Publié le 14 avril 2026 à 15:19, modifié le 14 avril 2026 à 15:19

Par: Jean-Baptiste Leveque

Des familles de Charlevoix aimeraient voir s’implanter un service de sages-femmes dans leur région. Elles réclament d’avoir le choix du professionnel et du lieu pour la naissance de leurs enfants. Le CIUSSS de la Capitale-Nationale analyse la viabilité du projet et la forme que pourrait prendre un tel service.

Pour son quatrième enfant, Mélanie Laquerre n’a pas vécu l’accouchement qu’elle désirait.

« Suite à une tempête de neige, j’ai dû accoucher au centre hospitalier de La Malbaie. Ça a très bien été, c’est juste qu’il manquait pour me rassurer… Moi il aurait fallu que j’ai une sage-femme à mes côtés », raconte la mère de famille installée à Saint-Hilarion.

D’autres parents font jusqu’à deux heures de route pour accéder à un service de sage-femme, un manque dans la région de Charlevoix.

« C’est une expérience totalement différente. Pour moi c’est de se rapprocher plus de ton enfant, tout au long de ta grossesse et même par après. C’est plus naturel », partage Mélanie Laquerre.

« Avec la sage-femme on peut accoucher autant à l’hôpital, à la maison qu’en maison de naissance. Ça, c’est les sages-femmes qui l’offrent, puis souvent c’est un choix que les familles veulent faire », affirme Roxanne Lorrain, membre du comité Objectif Sages-Femmes Charlevoix.

Ce comité citoyen milite pour la création d’un tel service, et pas seulement pour les familles.

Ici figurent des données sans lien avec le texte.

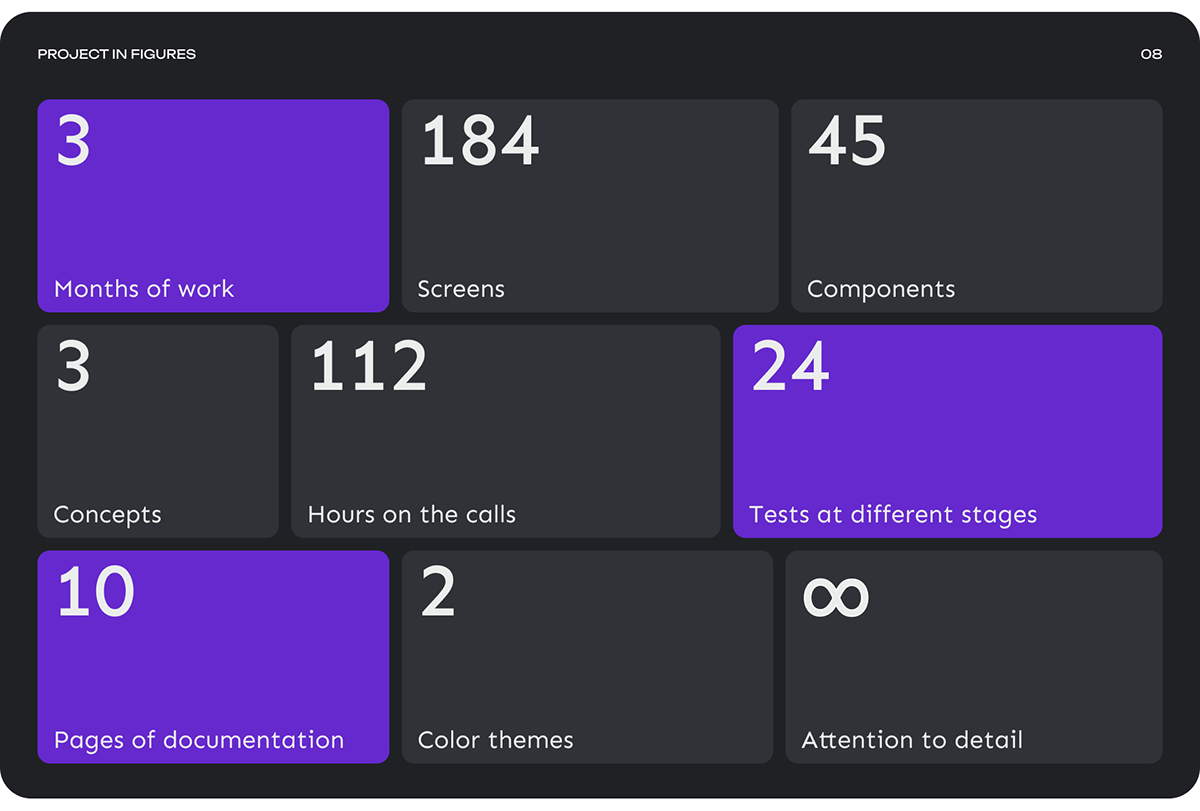Click the number 184

point(480,141)
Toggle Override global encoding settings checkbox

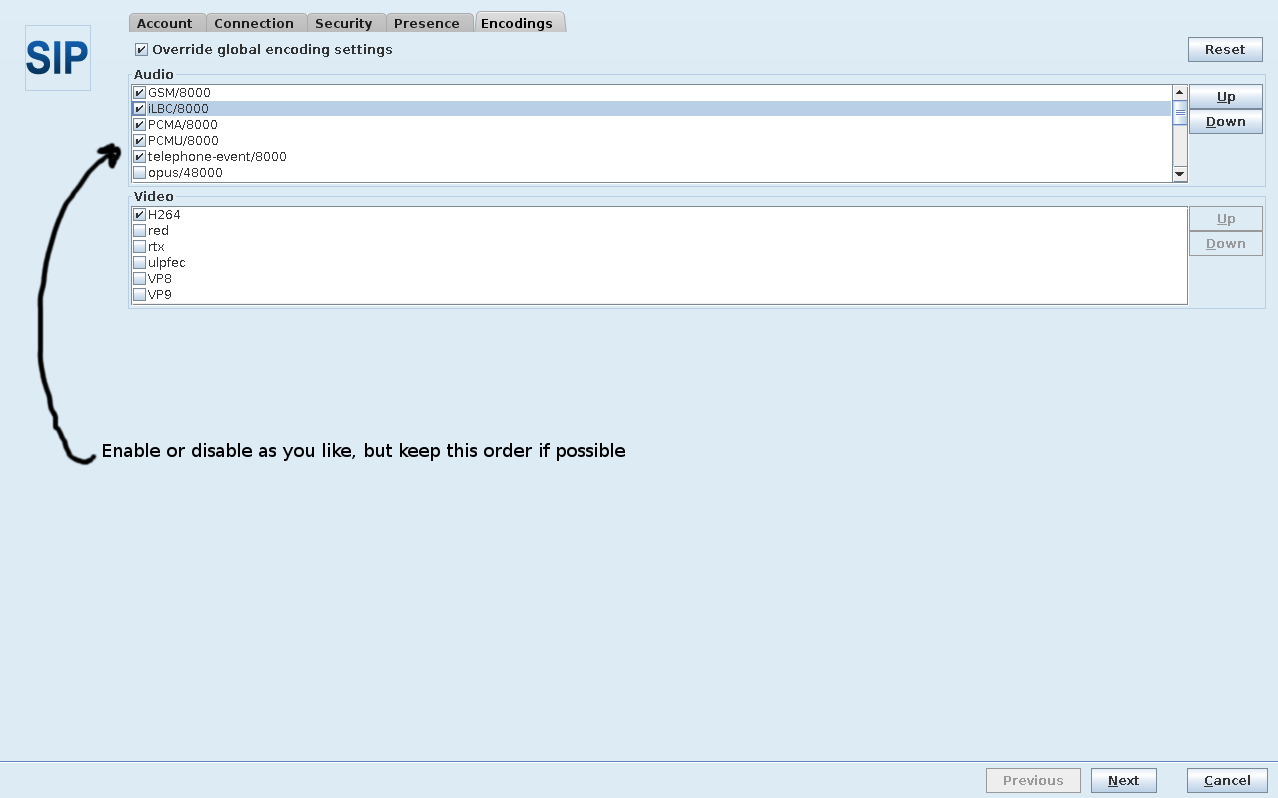point(141,50)
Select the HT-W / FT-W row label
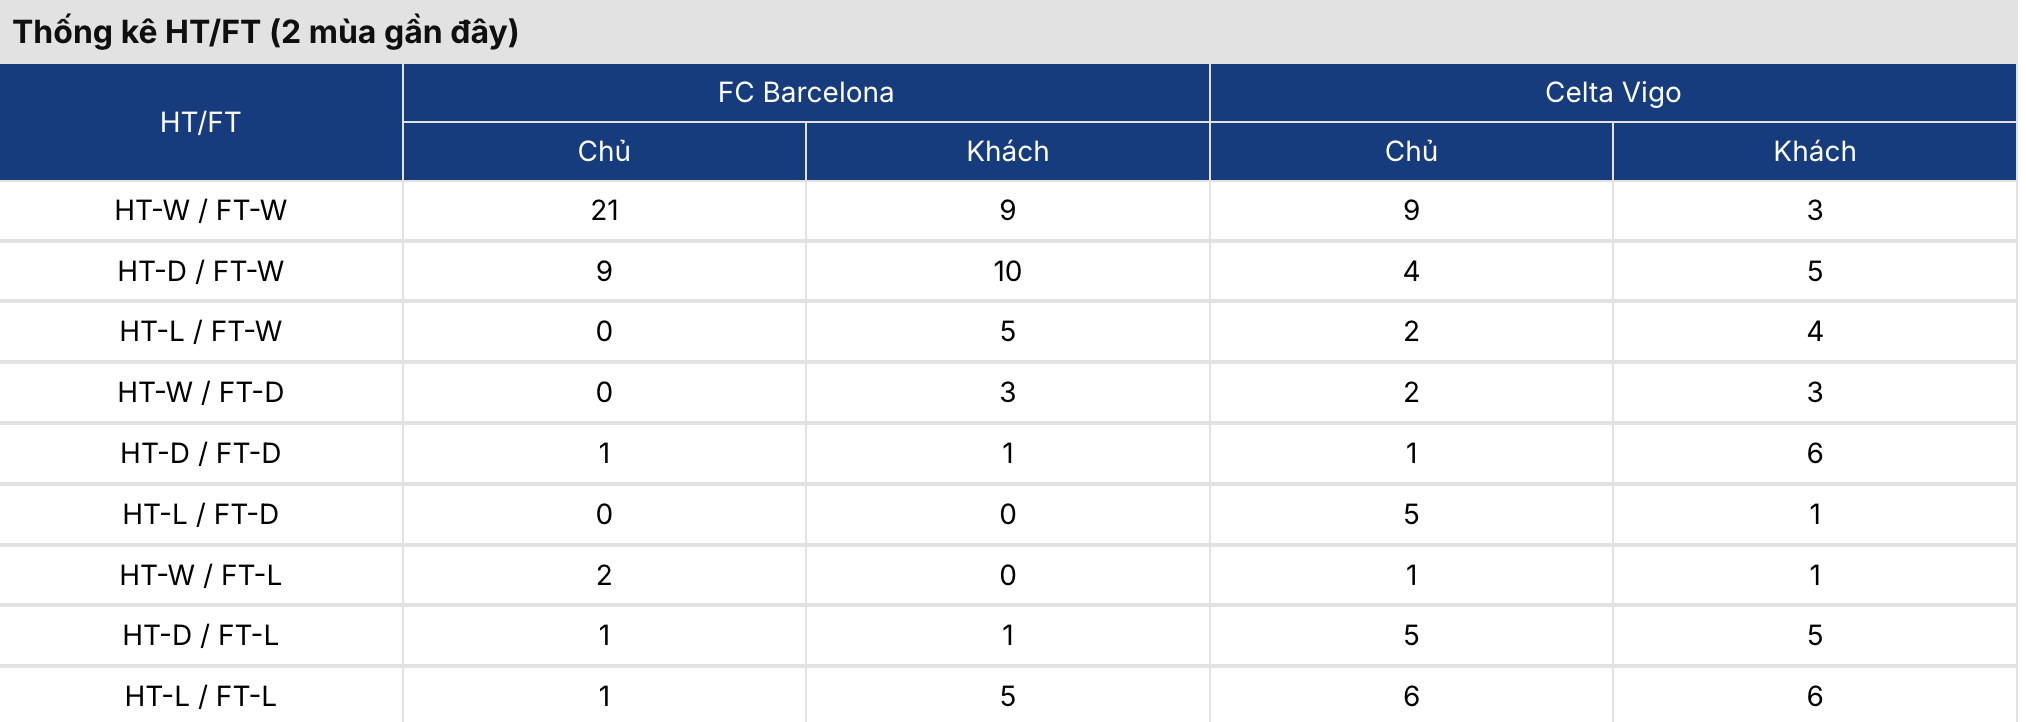2026x722 pixels. click(x=200, y=210)
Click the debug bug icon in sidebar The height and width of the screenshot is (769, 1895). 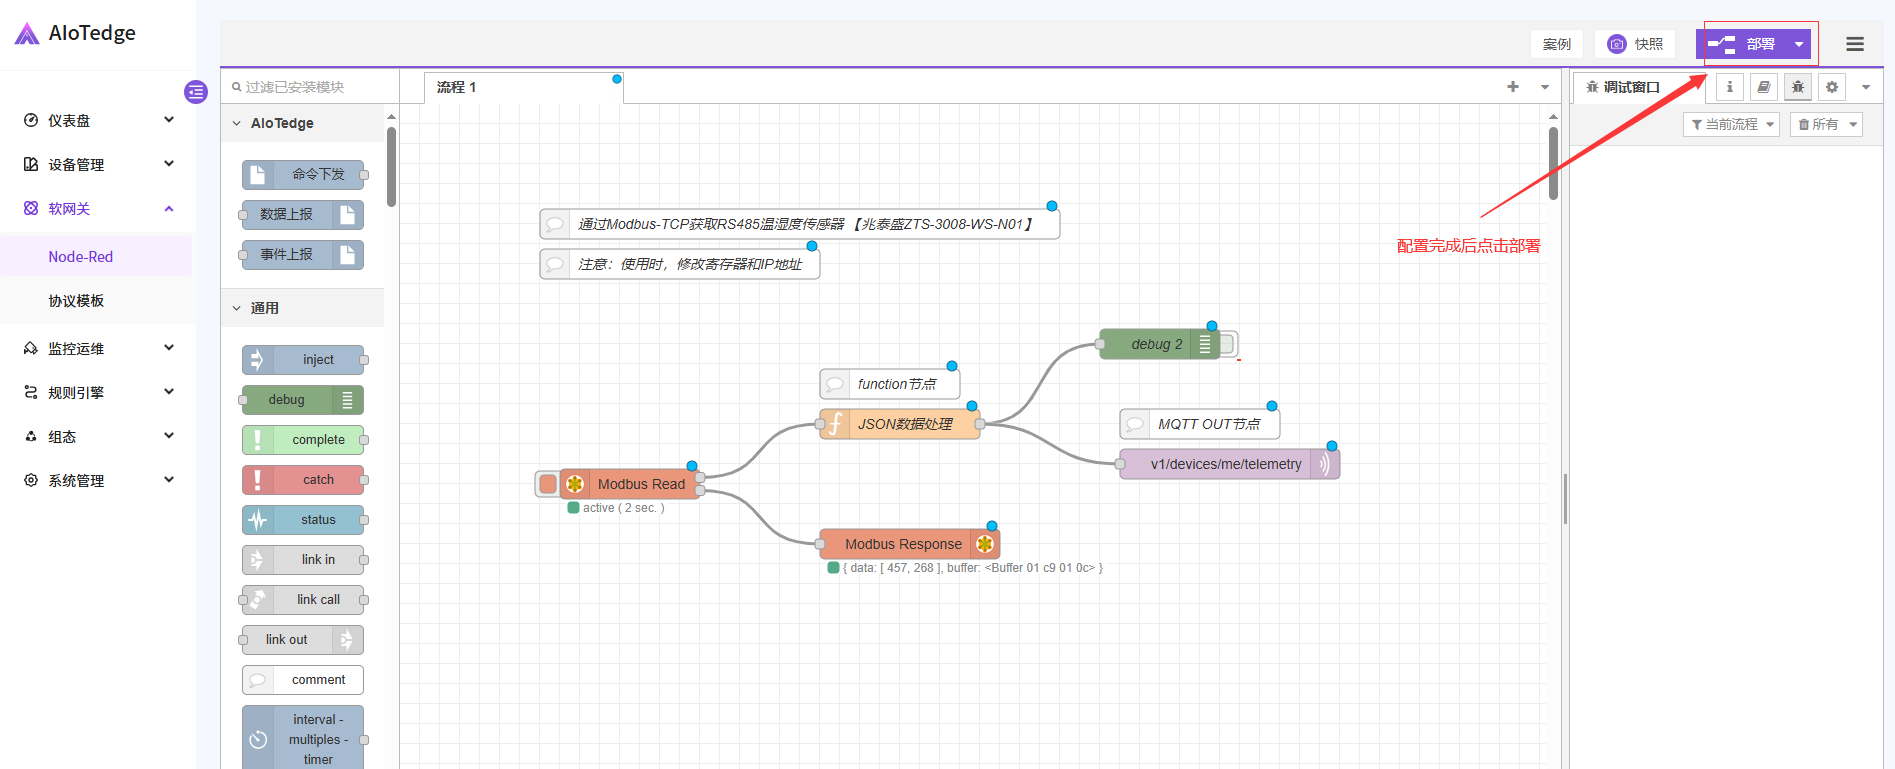1797,87
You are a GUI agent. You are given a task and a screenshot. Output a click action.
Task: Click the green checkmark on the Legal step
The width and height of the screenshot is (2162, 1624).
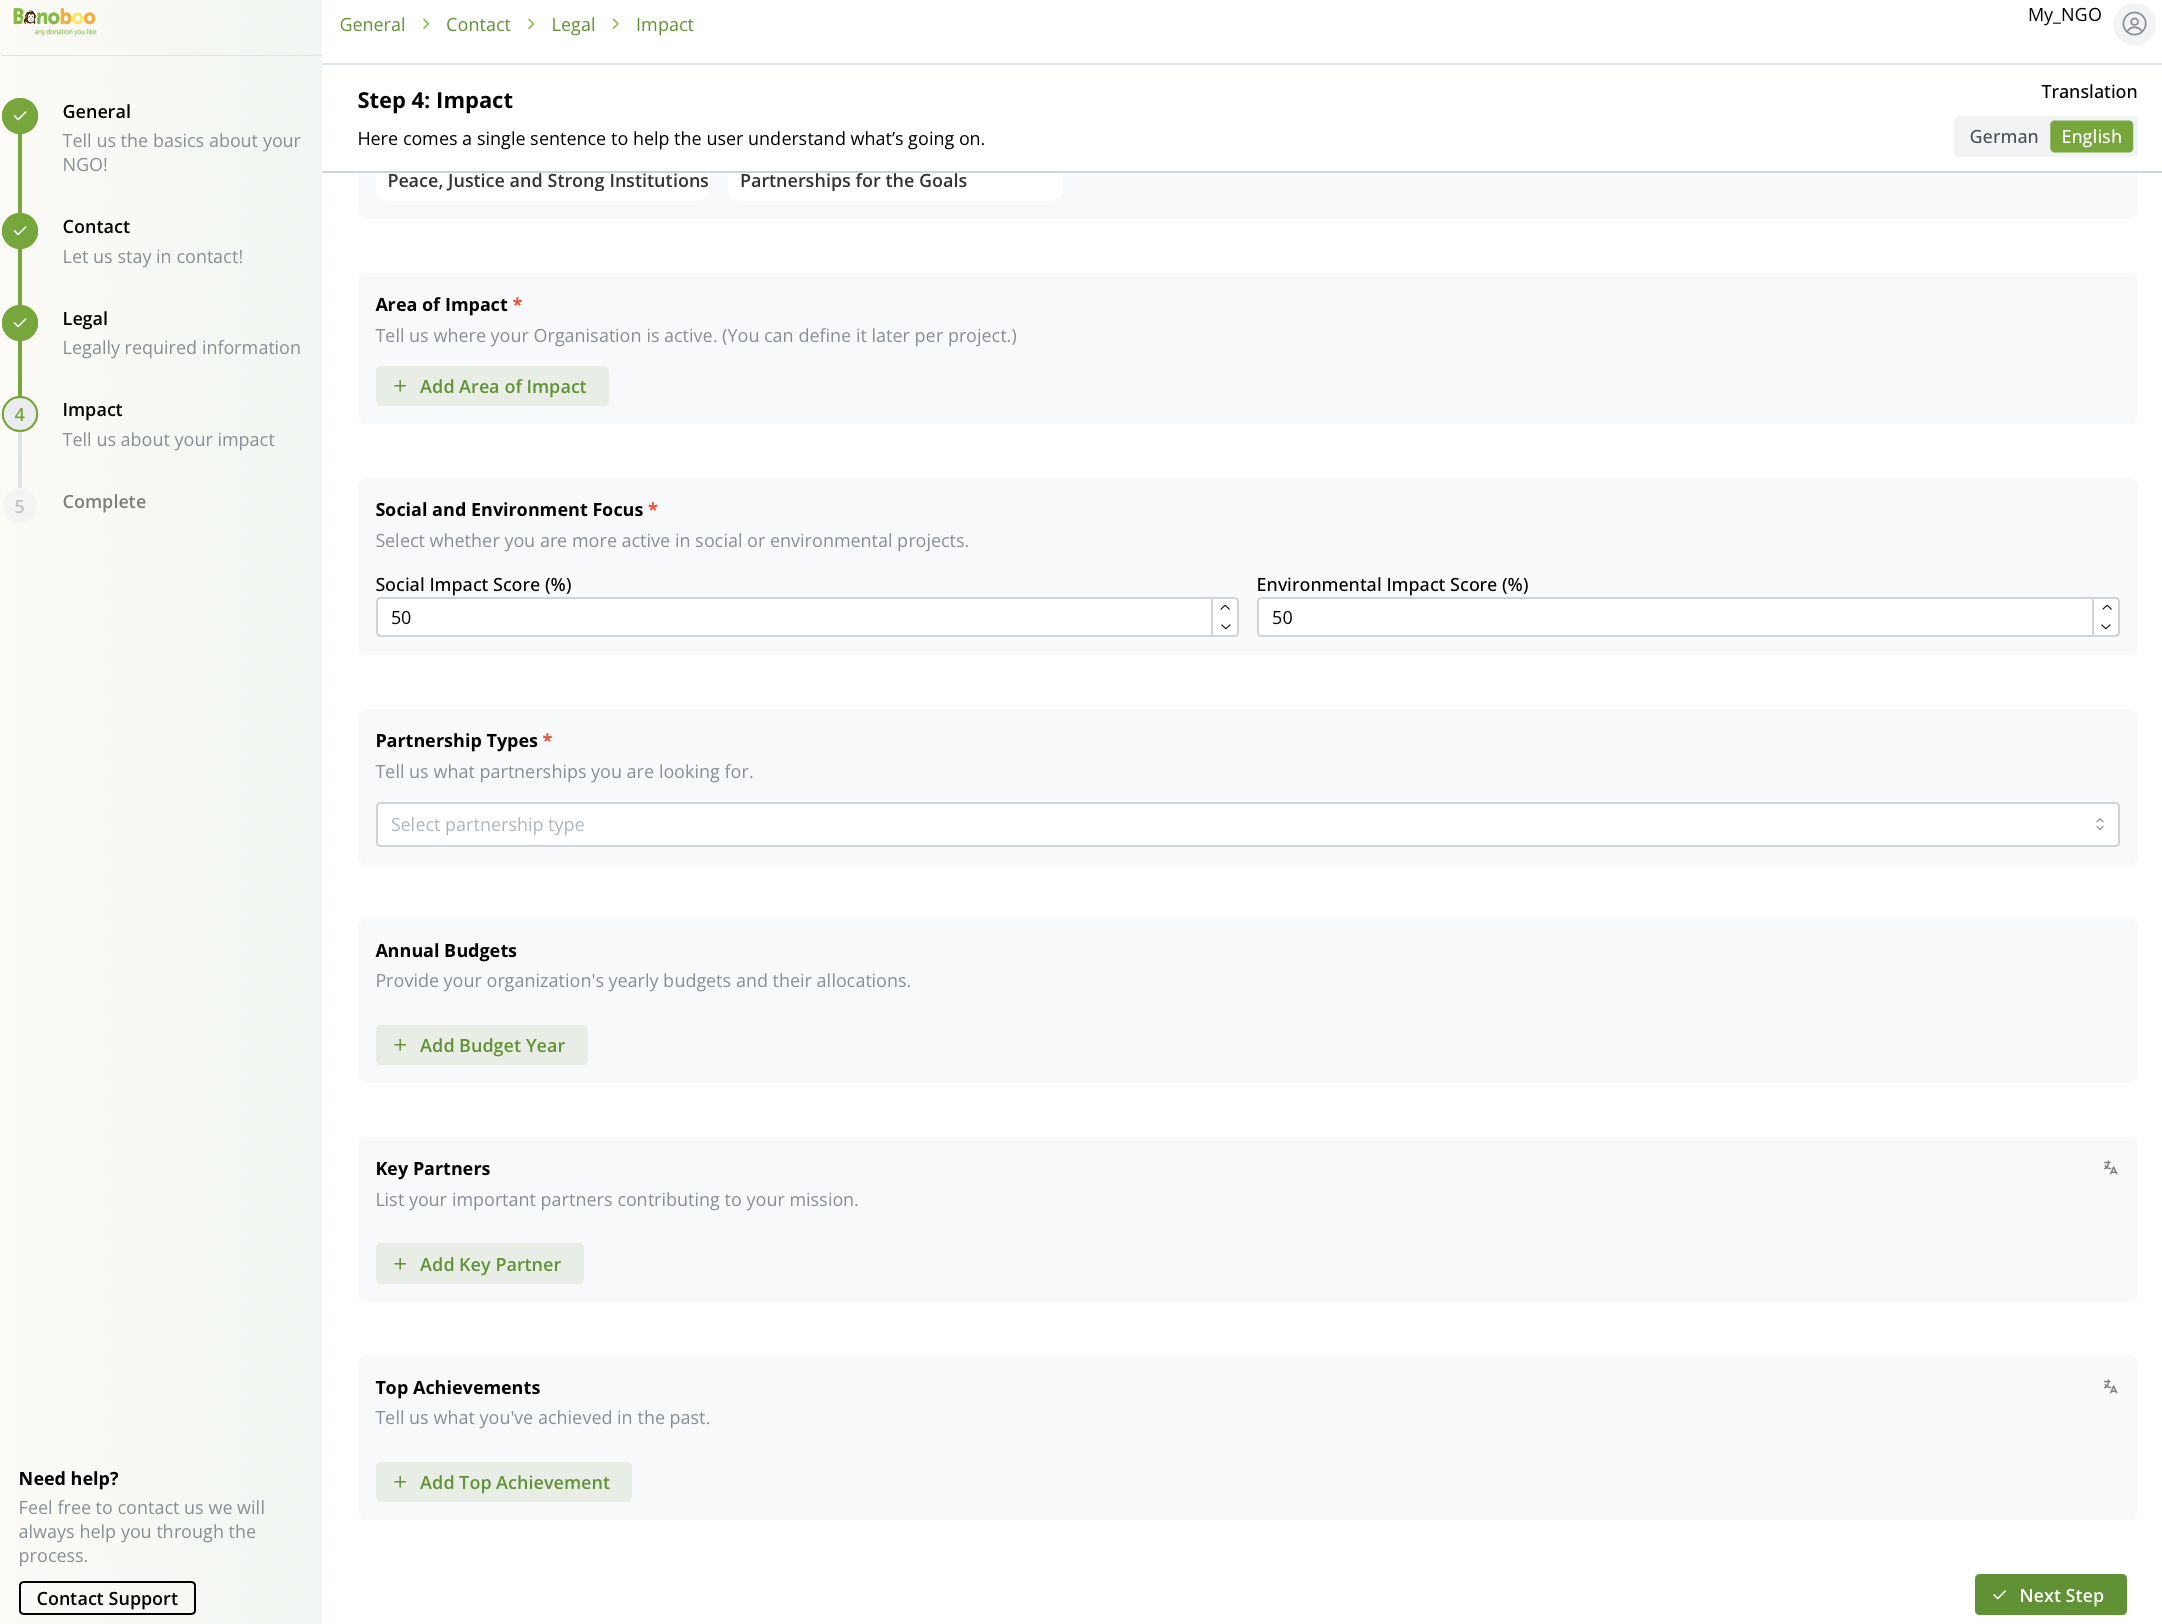pos(21,322)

Des étudiantes et des professionnelles sages-femmes aimeraient venir pratiquer dans la région.

Marine Midré, membre du comité, ajoute qu’il y a « des sages-femmes qui habitent dans Charlevoix aussi, mais qui ne peuvent pas pratiquer parce qu’elles sont trop loin des maisons de naissance actuellement, puis qu’elles ne peuvent pas offrir un suivi. Donc elles ont arrêté leur emploi pour décider de venir en région. »

Au CIUSSS de la Capitale-Nationale, des discussions sont en cours entre le département clinique des sages-femmes et les médecins de Charlevoix. L’organisme dit qu’il « est trop tôt pour s’avancer » sur la forme d’un éventuel service.

Roxanne Lorrain, signale que « des fois, (les sages-femmes) ne sont pas en mesure de pratiquer dans leur pleine autonomie. Puis ça, ça limite les choix des familles finalement. Comme par exemple, dire qu’elles ne pourront pas faire des accouchements en dehors du centre hospitalier. Mais pour nous, on ne veut pas ça, on veut que les familles aient des sages-femmes, mais aussi le choix du lieu de naissance », insiste-t-elle.

Et si avoir une maison de naissance semble utopique, une chambre de naissance est avancée par le comité comme alternative.